YEREVAN: A day after arch-foes Armenia and Azerbaijan announced they were ready to sign a long-awaited peace treaty, scepticism ran high Friday among Yerevan residents, while cautious optimism prevailed in Baku.

The two Caucasus neighbours fought two wars for control of Azerbaijan's Armenian-populated region of Karabakh -- at the end of the Soviet Union and again in 2020 -- before Azerbaijan seized the entire area in a 24-hour offensive in September 2023.

After years of stalled negotiations, both sides announced on Thursday that they had agreed on the text of a comprehensive peace deal and were prepared to sign it.

This would be a major breakthrough in a region where Russia, the European Union, the United States and Turkey all jostle for influence.

But in the capitals of Azerbaijan and Armenia, public reaction remained divided, underscoring lingering tensions between the two ex-Soviet republics.

'Armenia's surrender'

Standing in the shade of a tree in Yerevan’s central Republic Square, where the spring was in full bloom, Arman Sedrakyan, a 38-year-old construction worker, said: “This document is worthless because Azerbaijan will not stop making new demands on Armenia.”

“This treaty won’t stop Azerbaijan if it decides to attack again, should global and regional conditions allow it,“ he told AFP.

Armenian Prime Minister Nikol Pashinyan has recognised Baku's sovereignty over Karabakh after three decades of Armenian separatist rule, a move seen as a crucial first step towards a normalisation of relations.

But he has faced a domestic backlash for making territorial concessions, including the return of four border villages to Azerbaijan last year.

Anush Minasyan, 42, who sells fruit on the street in a Yerevan suburb, shared Sedrakyan's scepticism.

“This agreement won’t be signed quickly,“ she said. “We heard yesterday that Azerbaijan is demanding that Armenia amend its Constitution, while Pashinyan said a constitutional referendum will take place next year.”

Baku has made clear its expectations that Armenia remove from its constitution a reference to its 1991 declaration of independence, which asserts territorial claims over Karabakh.

Any constitutional amendment would require a national referendum that could further delay the treaty's finalisation.

Some Armenians outright rejected the treaty, viewing it as an act of capitulation.

“This is not a peace treaty but a document of Armenia’s surrender, drafted under threat of war,“ said 62-year-old Nikolay Manukyan.

“Pashinyan is rushing to sign any document just to boost his falling ratings ahead of (parliamentary) elections” scheduled for next year, he alleged.

'Crucial for the future'

On a bustling pedestrian avenue in Baku's historic district lined with baroque and Stalin-era buildings, many supported the agreement, while some remained wary of Armenia's commitment to peace.

“I support peace and believe that normal relations between Azerbaijan and Armenia are crucial for the future,“ said 35-year-old translator Ferdowsi Alizadeh.

“It’s encouraging that negotiations on the peace agreement text have been completed.”

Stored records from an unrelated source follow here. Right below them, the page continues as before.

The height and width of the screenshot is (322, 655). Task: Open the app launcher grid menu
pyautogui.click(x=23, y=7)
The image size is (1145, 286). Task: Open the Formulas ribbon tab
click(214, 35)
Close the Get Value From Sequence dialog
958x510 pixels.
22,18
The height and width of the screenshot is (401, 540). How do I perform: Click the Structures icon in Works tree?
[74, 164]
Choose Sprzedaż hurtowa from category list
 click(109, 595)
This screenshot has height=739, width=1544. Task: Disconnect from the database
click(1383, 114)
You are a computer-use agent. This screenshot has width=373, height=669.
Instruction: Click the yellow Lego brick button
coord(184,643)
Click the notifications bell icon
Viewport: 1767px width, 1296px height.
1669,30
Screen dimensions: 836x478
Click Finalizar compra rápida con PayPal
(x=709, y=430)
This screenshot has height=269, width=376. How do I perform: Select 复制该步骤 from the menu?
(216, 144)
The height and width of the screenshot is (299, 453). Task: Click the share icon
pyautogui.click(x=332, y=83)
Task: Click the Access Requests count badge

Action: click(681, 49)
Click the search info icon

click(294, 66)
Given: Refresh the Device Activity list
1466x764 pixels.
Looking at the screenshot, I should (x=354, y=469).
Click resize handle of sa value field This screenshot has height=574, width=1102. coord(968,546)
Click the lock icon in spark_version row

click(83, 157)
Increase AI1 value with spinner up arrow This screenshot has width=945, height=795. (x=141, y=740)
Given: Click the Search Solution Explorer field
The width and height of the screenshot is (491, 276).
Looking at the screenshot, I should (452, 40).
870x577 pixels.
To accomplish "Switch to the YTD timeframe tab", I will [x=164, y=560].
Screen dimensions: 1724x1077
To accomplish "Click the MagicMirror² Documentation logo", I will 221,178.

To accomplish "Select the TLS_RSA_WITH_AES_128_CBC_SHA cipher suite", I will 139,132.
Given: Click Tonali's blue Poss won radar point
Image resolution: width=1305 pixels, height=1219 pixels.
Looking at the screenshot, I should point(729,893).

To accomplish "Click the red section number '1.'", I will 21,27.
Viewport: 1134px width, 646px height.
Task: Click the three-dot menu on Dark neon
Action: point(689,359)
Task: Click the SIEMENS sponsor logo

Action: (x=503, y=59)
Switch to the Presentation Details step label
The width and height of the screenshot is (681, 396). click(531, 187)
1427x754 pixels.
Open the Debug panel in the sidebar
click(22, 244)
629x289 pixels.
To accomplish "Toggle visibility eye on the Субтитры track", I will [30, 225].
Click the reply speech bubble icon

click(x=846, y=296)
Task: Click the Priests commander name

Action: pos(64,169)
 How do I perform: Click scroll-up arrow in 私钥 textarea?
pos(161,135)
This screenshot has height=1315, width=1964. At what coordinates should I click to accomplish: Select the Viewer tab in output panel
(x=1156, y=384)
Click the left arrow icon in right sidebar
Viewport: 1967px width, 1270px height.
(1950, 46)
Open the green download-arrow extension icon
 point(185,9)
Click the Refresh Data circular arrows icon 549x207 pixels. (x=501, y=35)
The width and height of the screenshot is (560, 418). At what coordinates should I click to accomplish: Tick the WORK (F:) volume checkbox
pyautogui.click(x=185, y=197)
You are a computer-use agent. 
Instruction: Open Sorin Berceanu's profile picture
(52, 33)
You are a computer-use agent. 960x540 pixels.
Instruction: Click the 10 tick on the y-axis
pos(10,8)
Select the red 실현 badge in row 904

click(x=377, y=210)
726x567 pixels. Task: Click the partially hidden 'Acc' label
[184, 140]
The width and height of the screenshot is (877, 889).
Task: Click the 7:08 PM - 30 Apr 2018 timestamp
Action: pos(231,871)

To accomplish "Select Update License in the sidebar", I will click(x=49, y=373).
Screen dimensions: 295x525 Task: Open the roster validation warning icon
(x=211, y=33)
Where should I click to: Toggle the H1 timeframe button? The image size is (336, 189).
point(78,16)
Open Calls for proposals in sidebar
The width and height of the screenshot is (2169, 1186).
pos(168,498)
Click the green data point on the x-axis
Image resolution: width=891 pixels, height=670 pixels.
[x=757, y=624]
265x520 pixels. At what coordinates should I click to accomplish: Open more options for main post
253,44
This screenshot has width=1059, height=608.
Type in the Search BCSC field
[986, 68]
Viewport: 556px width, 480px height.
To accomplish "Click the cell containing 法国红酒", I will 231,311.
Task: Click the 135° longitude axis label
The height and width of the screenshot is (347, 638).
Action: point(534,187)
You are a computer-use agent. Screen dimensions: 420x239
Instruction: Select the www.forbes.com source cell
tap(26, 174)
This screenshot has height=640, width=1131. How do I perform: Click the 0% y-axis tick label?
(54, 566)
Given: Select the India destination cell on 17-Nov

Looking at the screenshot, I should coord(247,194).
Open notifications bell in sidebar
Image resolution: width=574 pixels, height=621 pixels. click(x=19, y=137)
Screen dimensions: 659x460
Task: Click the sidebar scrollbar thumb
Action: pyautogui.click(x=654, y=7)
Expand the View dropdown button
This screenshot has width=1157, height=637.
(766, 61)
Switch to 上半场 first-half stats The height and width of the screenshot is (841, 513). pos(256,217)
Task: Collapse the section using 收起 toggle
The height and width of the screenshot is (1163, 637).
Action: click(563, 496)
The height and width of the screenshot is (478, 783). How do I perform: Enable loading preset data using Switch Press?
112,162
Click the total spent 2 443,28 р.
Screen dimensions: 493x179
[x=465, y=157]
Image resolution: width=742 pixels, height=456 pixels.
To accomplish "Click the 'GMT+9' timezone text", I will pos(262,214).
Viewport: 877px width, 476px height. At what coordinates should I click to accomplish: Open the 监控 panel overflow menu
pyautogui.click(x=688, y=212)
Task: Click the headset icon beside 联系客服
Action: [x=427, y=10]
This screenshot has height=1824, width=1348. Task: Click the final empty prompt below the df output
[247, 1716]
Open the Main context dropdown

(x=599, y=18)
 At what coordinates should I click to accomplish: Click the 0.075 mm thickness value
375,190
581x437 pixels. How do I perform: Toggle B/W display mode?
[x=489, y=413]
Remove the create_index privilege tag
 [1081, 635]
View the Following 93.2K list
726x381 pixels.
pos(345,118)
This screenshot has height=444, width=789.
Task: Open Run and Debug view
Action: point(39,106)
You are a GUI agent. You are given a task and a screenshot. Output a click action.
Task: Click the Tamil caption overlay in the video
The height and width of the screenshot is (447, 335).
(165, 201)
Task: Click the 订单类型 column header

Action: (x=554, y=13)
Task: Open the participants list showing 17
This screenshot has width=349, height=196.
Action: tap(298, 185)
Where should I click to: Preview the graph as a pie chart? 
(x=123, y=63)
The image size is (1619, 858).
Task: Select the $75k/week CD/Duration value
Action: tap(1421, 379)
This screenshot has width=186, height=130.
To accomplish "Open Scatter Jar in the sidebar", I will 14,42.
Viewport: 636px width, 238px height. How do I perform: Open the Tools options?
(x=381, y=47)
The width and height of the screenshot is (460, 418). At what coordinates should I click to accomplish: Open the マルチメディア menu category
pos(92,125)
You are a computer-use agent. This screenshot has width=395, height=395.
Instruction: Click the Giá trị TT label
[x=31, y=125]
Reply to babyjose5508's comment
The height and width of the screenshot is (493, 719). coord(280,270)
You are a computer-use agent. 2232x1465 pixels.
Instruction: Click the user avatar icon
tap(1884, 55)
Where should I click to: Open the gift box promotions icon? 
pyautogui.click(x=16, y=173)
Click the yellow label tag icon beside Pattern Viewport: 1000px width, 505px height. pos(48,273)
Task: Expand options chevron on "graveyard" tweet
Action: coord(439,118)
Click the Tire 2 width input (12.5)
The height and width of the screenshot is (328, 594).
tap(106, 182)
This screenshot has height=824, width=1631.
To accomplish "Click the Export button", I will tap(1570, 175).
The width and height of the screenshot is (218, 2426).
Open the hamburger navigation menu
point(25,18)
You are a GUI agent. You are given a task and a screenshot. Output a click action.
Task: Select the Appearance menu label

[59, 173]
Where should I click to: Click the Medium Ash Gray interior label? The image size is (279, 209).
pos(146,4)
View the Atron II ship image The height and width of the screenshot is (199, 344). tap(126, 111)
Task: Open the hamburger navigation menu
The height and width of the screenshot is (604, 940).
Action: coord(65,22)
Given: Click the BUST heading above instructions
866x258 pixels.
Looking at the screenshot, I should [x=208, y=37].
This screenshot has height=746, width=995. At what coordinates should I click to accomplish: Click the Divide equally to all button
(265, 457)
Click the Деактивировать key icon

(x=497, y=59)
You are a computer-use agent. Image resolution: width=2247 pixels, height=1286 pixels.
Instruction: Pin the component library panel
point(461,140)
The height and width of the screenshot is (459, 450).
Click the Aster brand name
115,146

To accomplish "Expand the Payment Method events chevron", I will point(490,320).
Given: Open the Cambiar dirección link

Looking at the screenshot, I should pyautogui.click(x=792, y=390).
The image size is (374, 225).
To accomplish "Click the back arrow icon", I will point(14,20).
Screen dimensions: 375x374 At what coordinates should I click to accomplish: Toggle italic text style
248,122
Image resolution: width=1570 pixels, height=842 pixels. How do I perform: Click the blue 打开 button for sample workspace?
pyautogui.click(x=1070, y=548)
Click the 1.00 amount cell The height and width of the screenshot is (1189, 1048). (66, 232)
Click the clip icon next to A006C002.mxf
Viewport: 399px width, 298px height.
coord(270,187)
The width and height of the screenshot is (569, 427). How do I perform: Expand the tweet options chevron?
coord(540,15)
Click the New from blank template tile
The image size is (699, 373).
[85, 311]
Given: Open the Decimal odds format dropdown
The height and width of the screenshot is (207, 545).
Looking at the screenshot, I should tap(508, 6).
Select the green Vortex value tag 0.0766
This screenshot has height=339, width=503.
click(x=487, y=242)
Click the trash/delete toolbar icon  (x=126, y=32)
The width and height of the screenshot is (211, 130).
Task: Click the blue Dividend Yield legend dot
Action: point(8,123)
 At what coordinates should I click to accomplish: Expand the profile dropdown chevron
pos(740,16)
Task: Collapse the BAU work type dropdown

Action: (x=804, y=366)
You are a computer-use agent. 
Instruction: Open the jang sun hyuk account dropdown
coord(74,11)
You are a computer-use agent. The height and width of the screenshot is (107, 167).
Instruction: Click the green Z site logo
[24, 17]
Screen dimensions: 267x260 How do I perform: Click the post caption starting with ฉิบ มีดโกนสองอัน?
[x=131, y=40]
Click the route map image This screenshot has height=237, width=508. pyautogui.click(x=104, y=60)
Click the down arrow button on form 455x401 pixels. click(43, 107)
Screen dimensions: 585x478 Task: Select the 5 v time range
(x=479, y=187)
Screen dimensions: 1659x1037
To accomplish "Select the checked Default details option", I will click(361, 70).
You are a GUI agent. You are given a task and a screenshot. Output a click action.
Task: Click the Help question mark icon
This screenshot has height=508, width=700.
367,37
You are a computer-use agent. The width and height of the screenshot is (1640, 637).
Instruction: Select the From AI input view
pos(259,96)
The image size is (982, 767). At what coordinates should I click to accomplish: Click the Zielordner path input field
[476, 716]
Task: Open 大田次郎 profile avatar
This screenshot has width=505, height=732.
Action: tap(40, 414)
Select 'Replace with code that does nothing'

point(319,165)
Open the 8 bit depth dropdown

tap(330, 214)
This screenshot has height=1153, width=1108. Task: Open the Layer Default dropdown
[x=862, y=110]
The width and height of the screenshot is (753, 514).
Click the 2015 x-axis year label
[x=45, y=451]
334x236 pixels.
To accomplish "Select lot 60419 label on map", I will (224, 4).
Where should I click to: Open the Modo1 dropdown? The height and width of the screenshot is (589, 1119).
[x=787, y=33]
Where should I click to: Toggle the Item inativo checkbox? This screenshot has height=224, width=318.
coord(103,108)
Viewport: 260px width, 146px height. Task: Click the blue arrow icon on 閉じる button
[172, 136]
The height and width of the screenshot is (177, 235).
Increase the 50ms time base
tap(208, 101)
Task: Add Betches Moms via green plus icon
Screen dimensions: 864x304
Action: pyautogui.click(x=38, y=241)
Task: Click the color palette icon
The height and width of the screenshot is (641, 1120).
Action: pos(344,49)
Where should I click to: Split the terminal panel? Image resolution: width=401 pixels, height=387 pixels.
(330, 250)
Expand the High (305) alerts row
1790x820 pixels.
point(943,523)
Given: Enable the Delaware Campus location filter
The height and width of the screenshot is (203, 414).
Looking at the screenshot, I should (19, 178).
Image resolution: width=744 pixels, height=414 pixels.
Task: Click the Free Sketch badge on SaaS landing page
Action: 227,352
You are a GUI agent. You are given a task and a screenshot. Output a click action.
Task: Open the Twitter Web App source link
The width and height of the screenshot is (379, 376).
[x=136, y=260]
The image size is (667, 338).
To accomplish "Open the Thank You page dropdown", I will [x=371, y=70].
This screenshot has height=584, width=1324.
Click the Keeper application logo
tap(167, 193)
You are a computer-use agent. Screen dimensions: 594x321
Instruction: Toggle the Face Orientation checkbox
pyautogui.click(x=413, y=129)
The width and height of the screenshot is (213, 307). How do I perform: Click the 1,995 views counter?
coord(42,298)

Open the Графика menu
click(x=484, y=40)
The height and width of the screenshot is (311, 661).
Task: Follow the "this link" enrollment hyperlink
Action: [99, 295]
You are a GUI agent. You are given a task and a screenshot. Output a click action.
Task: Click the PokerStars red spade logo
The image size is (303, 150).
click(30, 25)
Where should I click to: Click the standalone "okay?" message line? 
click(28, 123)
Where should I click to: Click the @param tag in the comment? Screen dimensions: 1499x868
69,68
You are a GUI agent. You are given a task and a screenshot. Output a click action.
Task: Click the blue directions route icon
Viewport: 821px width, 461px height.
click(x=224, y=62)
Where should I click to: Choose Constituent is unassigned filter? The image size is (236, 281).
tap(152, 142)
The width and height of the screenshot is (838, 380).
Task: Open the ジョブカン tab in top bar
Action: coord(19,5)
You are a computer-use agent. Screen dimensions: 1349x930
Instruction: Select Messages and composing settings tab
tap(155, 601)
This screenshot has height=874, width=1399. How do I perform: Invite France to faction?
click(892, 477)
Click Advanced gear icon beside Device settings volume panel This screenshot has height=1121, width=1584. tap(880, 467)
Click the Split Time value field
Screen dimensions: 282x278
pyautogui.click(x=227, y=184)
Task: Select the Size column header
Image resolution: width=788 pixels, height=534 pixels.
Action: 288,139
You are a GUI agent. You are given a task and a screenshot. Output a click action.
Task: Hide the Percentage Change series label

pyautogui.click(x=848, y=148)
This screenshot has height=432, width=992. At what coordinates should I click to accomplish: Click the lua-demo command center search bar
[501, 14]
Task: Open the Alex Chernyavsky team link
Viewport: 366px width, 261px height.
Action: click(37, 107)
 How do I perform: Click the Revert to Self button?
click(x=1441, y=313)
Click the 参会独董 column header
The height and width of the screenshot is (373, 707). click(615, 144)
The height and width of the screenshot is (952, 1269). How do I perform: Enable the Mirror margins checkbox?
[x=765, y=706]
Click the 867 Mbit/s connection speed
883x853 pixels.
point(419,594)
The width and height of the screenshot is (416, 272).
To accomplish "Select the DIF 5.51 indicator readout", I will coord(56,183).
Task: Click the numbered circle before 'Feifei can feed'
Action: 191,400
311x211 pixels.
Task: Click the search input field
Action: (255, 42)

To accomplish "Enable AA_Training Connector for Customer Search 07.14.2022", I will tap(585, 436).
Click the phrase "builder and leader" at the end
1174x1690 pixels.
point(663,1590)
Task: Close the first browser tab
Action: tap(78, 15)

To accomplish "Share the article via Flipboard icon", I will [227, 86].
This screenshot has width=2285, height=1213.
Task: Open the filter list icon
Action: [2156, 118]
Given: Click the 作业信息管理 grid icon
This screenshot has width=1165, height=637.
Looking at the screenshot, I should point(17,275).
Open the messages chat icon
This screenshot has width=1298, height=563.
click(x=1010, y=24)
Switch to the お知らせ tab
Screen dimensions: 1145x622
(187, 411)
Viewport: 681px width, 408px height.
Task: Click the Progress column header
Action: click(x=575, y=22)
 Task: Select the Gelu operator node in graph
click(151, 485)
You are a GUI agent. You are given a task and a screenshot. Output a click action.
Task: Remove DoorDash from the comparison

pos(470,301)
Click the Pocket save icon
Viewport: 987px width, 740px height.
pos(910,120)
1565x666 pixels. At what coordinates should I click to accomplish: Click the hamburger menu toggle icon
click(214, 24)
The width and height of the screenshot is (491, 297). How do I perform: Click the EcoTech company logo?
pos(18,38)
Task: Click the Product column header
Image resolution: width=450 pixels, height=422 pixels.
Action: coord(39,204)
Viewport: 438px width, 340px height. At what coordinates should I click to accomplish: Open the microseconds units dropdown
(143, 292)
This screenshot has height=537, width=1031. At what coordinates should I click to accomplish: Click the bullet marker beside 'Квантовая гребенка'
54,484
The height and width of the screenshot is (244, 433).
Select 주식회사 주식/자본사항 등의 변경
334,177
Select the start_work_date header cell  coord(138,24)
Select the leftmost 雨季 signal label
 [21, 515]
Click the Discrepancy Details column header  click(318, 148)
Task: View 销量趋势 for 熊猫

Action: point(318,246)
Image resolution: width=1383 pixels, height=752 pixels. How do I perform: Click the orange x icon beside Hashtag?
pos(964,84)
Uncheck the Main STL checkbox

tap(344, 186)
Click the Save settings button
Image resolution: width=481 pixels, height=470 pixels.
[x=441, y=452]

But Nizami Aliyev, a 74-year-old retired maths teacher, struck a more cautious note.

“We welcome our government’s peace efforts,“ he said. “We want peace, we need peace, but history forces us to be sceptical.”

“Even if a peace agreement is signed, it will remain (just) on paper: Armenians cannot be trusted.”

Schoolteacher Irada Akhmedova, 26, said she welcomed the prospect of the peace treaty, adding that it was hard to believe that the conflict, “which began even before I was born, is coming to an end”.

“I sincerely hope that Azerbaijan and Armenia will no longer be enemy states, and that innocent people will no longer have to die,“ she said.

While Washington, Brussels and European leaders such as France's President Emmanuel Macron have welcomed the breakthrough, critics argue that the road to genuine reconciliation remains uncertain.

The lingering distrust on both sides suggests that, even if a peace deal is signed, achieving lasting stability in the South Caucasus will require much more than diplomatic agreements.